Some state and local governments have taken actions to address liabilities associated with retiree health benefits by setting aside assets to prefund the liabilities before employees retire and reducing these liabilities by changing the structure of retiree health benefits. Approximately 35 percent of the 89 governments for which GAO reviewed CAFRs reported having set aside some assets for OPEB liabilities, but the percentage of the OPEB liability funded varied. Among the 10 selected governments whose actions GAO reviewed in more detail, officials from the governments that were prefunding at least a portion of their retiree health liability reported using irrevocable trusts. However, these governments varied with regard to the source of the money used to prefund their retiree health liabilities and how they determined the level or amount to commit to prefunding each year. To address their retiree health liabilities, the governments GAO selected made three key types of changes to their retiree health benefits: changes to the type of retiree health benefit plan, to the level of government contribution, and to the eligibility requirements employees need to meet to qualify for retiree health benefits. Changes to the level of government contribution, such as reductions to the amount or proportion of health insurance premiums paid for by the government, was the most common benefit change reported.

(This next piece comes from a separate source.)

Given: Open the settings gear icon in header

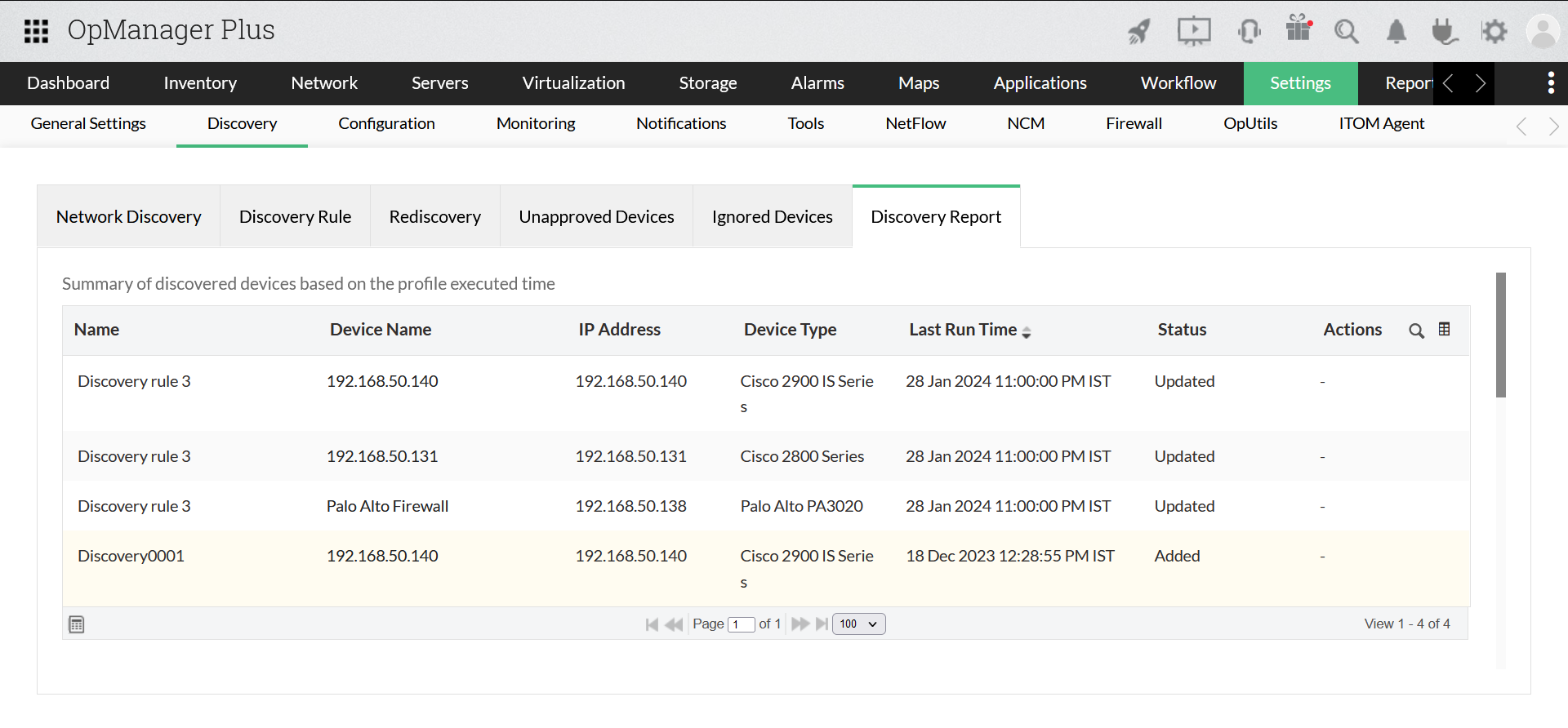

Some of the selected governments made more than one change to their retiree health benefit structure. The changes were most often applied to the retiree health benefits of newly hired employees or currently active employees.
State and local governments face unfunded OPEB liabilities and decisions about addressing liabilities amid increasing fiscal pressure. Assuming the continuation of current policies, by 2050 the size of the projected operating budget imbalance for the state and local government sector is 4.7 percent of gross domestic product, attributable largely to increases in health-related spending. Though Medicaid is the largest health- elated expenditure, spending on state and local government retirees’ health benefits is projected to more than double as a share of total operating revenues to 2.1 percent by 2050.